Inseguiti dagli inquisitori, i marrani «fugano i sospetti e trattengono il segreto». In che senso - poiché l’unico legame con la tradizione è il ricordo, che rinvia ad una resistenza irreversibile e che richiama molto da vicino quella praticata nella Germania nazista - il «segreto del ricordo diventa il ricordo del segreto»? E in che termini si può parlare del marranismo come dell’opposto di ogni forma di fondamentalismo?

«Resistono alla furia persecutoria senza sacrificare la vita.

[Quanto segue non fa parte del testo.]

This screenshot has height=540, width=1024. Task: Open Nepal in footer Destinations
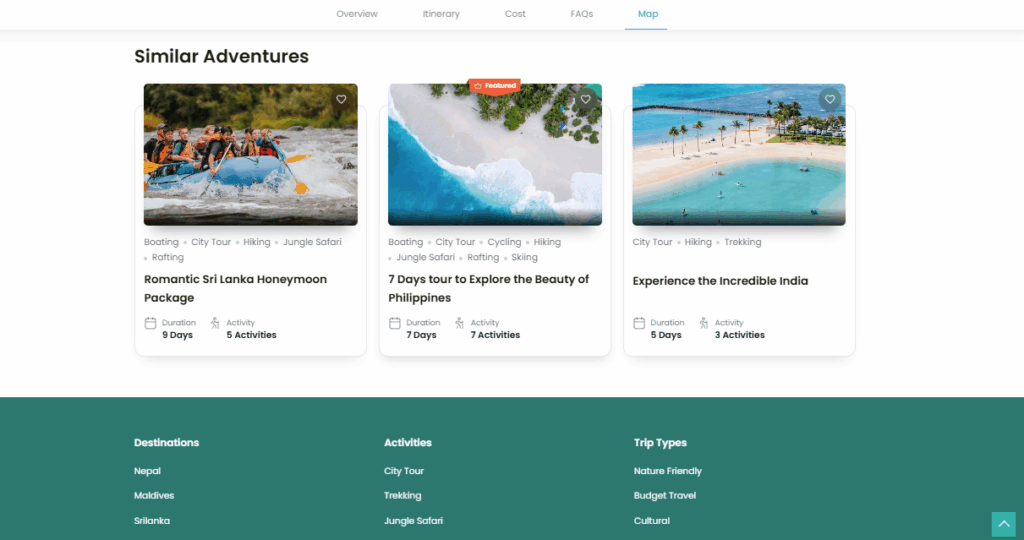147,471
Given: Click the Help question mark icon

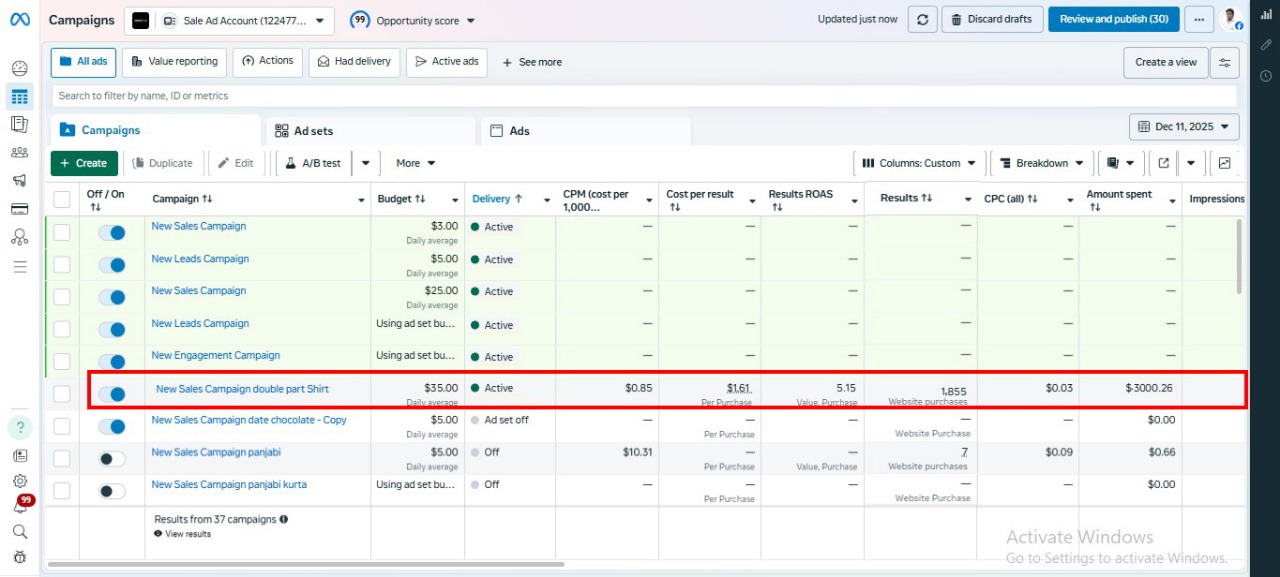Looking at the screenshot, I should coord(20,427).
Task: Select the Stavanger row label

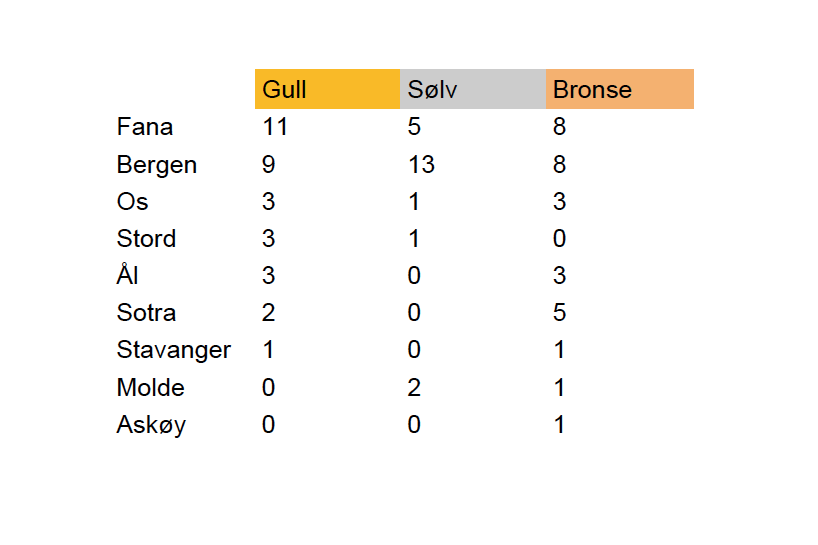Action: point(174,350)
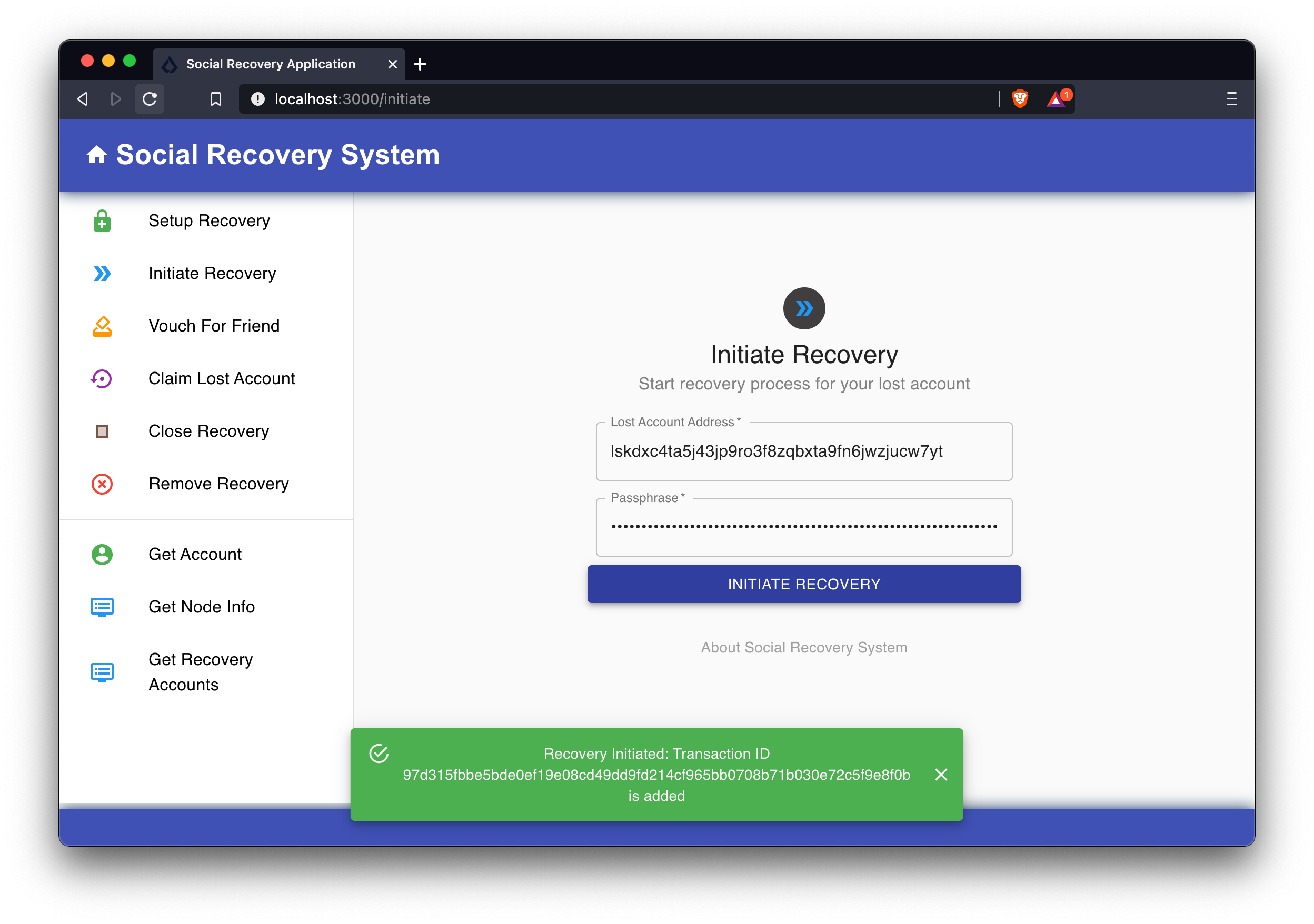
Task: Open About Social Recovery System link
Action: click(x=803, y=648)
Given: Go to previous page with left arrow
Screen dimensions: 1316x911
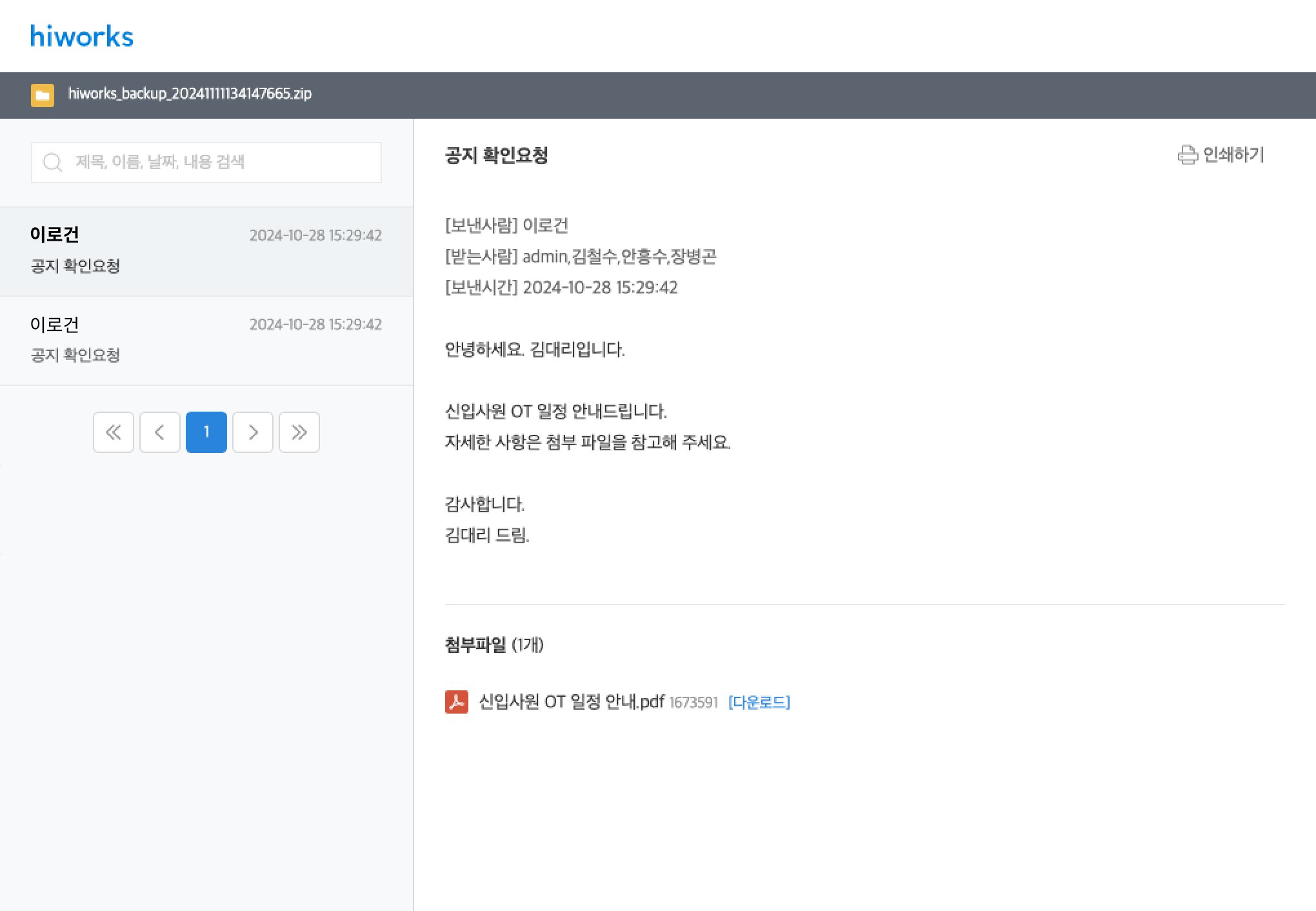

Così interrompono la violenza. Con loro si sgretola il mito del martirio e di una verità attestata dalla morte. Preferiscono lo spergiuro, la menzogna esteriore. Per fugare i sospetti trattengono il segreto. Dissidenti per necessità ,portano il seme del dubbio, il fermento dell’opposizione. E inaugurano un pensiero radicale. I sentieri che percorrono questa nuova terra dell’intimità sono molteplici. Vanno da Teresa d’Avila che nella sua mistica difende un sé inaccessibile anche a se stesso e perciò sacro, a Baruch Spinoza che nella segretezza vede quel diritto che fonda una democrazia radicale. Il segreto ha custodito i marrani. Il marranismo non è finito e ha mostrato un’innegabile persistenza».

Secondo una sua felice intuizione, l’emigrazione interiore cui erano costretti i marrani apre la strada all’introspezione e a scoprire l’altro dell’altro… Un pharmakon quanto mai necessario in questo nostro disorientato coabitare il mondo…

«Proprio la dissimulazione, la doppiezza esistenziale a cui è forzato, spinge il marrano all’introspezione, alla scoperta del sé. Ma il suo sé è irrimediabilmente scisso, diviso. Con i marrani si sgretola il mito dell’identità. Anche quando tornano allo scoperto, il sé scisso, l’estraneità costitutiva sono il lascito dei marrani».